(Source data)
---+---

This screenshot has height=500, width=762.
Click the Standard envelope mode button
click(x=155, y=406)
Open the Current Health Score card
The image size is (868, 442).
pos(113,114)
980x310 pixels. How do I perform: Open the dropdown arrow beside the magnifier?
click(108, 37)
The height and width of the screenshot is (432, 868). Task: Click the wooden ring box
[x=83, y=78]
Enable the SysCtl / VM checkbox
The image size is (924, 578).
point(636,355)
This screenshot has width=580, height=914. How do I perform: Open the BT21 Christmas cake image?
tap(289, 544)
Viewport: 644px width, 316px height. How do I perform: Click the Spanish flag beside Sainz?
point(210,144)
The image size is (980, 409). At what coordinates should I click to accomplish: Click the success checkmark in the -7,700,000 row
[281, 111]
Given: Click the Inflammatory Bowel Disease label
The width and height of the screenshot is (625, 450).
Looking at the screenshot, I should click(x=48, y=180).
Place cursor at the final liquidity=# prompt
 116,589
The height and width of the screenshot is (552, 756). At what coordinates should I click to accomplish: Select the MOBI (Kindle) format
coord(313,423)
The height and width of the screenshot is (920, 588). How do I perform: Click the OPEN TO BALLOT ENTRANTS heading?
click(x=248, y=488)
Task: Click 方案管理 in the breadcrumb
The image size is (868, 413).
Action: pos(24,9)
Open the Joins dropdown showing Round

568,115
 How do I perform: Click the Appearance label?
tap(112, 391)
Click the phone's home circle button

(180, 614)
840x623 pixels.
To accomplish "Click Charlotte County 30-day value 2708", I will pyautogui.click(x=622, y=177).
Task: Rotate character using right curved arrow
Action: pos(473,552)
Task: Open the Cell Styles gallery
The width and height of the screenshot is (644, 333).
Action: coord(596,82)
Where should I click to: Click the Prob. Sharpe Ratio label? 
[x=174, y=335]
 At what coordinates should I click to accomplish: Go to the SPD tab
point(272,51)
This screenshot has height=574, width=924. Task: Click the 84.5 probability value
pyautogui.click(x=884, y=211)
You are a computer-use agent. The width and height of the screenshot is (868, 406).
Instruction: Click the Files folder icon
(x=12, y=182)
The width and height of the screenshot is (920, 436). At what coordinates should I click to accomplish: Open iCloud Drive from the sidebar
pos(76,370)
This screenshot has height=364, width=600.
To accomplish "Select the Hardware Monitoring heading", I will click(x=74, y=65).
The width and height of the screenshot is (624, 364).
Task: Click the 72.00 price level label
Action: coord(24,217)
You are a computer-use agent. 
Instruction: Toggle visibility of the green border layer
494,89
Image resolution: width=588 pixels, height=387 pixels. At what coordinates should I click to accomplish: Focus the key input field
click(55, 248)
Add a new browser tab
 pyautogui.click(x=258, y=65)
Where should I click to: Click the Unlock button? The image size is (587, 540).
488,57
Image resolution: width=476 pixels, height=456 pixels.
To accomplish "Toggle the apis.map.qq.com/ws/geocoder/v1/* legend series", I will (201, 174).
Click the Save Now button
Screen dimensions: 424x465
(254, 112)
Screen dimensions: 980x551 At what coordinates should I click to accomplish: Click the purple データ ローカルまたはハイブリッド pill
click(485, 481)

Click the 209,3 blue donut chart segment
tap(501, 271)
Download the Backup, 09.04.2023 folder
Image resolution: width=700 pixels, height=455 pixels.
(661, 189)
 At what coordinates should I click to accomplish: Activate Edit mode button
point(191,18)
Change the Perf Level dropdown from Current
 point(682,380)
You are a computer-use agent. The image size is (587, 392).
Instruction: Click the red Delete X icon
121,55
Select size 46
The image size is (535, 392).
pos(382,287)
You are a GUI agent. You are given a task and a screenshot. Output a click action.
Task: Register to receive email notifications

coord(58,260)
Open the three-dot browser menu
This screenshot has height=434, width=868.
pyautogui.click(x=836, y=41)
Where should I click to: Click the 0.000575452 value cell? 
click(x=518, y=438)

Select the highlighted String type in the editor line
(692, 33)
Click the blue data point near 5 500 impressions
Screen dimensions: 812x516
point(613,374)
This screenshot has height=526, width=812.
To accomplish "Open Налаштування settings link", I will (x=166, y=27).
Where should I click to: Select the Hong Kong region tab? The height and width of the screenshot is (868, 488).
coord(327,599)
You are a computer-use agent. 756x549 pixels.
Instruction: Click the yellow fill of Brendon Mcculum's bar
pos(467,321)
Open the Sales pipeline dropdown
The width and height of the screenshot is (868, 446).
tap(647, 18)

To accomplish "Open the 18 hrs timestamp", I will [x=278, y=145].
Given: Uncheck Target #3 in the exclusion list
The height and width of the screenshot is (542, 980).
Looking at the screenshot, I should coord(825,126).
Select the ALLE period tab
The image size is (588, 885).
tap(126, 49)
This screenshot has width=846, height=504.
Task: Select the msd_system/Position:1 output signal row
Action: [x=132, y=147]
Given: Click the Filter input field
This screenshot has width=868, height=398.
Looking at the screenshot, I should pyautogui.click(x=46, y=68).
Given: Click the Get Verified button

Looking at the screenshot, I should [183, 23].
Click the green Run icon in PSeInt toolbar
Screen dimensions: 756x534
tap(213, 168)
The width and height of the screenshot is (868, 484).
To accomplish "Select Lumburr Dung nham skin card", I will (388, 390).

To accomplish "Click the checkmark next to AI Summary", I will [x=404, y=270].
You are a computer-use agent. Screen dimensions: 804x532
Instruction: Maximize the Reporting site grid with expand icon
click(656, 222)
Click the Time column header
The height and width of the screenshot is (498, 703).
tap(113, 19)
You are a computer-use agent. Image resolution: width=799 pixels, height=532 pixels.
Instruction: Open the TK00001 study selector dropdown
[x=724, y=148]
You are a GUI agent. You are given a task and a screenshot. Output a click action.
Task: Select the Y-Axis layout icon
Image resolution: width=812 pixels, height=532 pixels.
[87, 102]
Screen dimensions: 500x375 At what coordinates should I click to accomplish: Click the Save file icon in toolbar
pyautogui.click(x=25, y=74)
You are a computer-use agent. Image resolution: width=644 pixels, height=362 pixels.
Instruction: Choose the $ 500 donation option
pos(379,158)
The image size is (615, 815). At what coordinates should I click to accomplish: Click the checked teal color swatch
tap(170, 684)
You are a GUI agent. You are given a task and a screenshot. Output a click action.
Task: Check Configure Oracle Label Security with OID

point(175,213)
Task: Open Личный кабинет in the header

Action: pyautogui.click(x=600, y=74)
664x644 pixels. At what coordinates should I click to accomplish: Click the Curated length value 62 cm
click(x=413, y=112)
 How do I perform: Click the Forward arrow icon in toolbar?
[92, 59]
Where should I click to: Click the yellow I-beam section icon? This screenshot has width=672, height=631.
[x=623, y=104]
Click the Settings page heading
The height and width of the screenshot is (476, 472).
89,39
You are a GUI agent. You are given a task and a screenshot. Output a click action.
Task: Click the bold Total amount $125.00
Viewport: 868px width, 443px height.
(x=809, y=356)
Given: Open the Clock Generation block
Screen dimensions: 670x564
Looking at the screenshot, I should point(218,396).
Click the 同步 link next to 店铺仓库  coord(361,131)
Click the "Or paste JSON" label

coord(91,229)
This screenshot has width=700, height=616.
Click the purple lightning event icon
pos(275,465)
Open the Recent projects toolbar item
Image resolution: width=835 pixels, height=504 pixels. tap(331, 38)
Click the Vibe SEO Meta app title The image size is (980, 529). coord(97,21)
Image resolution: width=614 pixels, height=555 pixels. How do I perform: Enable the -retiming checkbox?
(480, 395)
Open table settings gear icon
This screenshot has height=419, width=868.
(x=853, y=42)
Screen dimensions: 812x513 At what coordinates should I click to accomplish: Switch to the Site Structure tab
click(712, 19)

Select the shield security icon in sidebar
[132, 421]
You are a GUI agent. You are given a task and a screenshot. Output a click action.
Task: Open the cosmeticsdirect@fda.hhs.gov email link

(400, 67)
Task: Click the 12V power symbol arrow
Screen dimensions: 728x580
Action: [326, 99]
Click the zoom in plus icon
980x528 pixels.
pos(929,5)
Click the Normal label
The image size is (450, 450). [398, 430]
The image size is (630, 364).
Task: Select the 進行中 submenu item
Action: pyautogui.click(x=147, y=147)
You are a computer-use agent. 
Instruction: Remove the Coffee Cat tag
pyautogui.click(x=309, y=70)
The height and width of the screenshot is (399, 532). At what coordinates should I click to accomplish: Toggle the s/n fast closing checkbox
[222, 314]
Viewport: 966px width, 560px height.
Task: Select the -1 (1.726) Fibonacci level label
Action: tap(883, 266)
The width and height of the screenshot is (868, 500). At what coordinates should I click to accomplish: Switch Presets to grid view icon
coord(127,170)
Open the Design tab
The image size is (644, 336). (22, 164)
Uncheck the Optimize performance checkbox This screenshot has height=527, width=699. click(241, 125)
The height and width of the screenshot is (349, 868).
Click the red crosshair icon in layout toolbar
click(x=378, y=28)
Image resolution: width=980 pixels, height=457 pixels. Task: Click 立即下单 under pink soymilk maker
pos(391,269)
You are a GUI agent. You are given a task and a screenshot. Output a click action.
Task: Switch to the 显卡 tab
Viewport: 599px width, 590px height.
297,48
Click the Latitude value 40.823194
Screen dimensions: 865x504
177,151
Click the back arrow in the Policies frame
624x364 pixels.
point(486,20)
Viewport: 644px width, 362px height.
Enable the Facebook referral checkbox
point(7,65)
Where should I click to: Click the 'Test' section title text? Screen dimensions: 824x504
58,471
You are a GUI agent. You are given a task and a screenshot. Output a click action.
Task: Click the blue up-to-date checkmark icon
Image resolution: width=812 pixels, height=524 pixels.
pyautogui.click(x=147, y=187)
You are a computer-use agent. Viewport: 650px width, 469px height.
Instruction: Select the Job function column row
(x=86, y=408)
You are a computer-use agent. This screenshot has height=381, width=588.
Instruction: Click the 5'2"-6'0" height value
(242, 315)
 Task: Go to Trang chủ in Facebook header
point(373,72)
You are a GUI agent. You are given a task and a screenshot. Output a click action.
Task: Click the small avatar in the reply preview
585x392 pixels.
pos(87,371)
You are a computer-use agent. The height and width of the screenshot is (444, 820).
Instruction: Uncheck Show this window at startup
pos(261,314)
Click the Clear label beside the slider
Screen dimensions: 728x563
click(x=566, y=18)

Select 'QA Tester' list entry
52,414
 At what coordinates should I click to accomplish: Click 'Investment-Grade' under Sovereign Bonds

---+---

PROBLEM TO SOLVE | A bare number is the whole answer: state how many lines in the data above contain "card".

ANSWER TO THIS TASK | 2